あなただけのチアになりたくて……

「中村先輩」
「うん……」

 階段に座り込んでしまったわたしをみんなが囲んでくれた。

「頑張ったじゃん。もう声出ないでしょ?」

 本当にそうだ。うまく話が出来ないほど、わたしの声はもう潰れてしまっていた。

 最後の打球、飛距離は充分だった。

 でも勝負の神さまはわたしたちに微笑んではくれなかった。
 フェンスに駆け上ったセンターのグラブの中に白球は収まってしまった。


 甲子園での成績は、1打席・センターへの外野フライ。
 それと同時に試合終了。


 亮平が1、2塁間で座り込んでしまったのと、わたしが崩れ落ちたのは同時だった。



「中村さん、先に出ていて。
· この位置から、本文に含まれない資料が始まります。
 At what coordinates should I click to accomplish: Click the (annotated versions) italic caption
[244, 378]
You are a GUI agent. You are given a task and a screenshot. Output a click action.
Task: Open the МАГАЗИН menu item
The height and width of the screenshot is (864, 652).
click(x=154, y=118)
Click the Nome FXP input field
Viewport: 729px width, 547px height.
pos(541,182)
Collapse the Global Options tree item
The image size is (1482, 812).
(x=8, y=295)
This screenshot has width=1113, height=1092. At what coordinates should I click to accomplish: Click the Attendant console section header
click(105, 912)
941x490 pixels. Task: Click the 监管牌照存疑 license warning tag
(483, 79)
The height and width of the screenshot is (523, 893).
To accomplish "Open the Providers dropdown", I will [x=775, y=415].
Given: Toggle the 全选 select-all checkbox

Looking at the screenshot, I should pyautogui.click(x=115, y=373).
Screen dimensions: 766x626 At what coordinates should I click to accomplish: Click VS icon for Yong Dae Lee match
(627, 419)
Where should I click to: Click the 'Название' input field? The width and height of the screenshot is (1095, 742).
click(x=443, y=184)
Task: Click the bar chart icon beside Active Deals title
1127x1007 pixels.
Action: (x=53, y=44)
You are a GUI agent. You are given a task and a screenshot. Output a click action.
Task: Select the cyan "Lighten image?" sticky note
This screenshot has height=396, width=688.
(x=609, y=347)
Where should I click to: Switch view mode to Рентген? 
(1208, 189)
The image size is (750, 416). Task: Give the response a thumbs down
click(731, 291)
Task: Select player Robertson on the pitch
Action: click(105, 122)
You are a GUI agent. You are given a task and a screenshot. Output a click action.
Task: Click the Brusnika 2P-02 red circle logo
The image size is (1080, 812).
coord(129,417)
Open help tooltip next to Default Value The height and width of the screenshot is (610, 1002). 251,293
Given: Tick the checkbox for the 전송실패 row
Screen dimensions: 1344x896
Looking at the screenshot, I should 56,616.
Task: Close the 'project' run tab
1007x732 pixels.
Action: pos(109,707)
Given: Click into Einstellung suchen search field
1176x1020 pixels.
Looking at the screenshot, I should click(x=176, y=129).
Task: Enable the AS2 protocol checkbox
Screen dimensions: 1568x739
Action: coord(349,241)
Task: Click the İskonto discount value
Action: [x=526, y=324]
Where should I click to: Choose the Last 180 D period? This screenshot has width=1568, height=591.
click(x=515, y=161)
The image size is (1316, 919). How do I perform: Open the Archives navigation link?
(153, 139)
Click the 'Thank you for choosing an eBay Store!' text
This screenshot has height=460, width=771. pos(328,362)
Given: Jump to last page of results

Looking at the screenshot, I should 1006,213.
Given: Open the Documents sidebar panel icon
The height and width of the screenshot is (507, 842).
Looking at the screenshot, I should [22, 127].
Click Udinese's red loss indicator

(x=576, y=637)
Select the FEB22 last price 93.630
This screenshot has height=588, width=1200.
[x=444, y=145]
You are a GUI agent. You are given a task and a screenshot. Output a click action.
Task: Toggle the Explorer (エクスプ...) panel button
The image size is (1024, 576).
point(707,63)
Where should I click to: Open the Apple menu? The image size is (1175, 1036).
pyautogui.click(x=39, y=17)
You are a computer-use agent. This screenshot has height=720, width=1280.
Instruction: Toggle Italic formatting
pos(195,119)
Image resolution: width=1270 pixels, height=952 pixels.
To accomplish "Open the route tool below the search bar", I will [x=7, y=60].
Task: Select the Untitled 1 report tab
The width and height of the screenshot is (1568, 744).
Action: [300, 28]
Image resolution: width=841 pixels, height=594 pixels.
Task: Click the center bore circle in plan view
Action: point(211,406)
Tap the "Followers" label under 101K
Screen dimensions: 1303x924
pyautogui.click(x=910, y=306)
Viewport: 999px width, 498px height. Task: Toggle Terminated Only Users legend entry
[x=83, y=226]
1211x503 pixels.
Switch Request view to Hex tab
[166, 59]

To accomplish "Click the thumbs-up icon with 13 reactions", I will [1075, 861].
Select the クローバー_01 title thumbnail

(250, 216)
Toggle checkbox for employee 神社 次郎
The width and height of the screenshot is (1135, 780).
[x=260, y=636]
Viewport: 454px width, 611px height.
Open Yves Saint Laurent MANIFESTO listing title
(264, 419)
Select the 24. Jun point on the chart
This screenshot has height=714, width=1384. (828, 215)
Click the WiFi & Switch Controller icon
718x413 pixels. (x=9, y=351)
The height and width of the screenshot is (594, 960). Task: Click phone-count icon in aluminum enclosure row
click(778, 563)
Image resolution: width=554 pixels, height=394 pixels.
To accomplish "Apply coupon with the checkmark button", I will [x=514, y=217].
片づけは他の子たちでやっておくから。急いでここに行ってらっしゃい」

 顧問の先生が、わたしに1枚のメモを渡してくれた。
 選手専用の出入口が書いてある。

「でも片付けが……」

「そんなの誰でも出来る。中村さんは中村さんにしか出来ないことをやってらっしゃい。もう次はないんだから……」

 先生は黙って頷いてくれた。

「失礼します!」

 そこに走ると、ちょうど野球部の選手たちが出て来るところだった。

「遠藤、ほら。お前専属の応援団(チアガール)だぞ」

 気がついた野球部のチームメイトが、亮平をわたしのところに連れてきてくれた。

「光代……ごめんな……」
「ううん。おつかれさま……」

 うなだれた亮平と声が枯れて出ないわたし。
 わたしたちが交わせた言葉はこれだけ。でも、これで十分だったよ。

 わたしは最高の夏、最高の夢を見せてもらえたんだもの。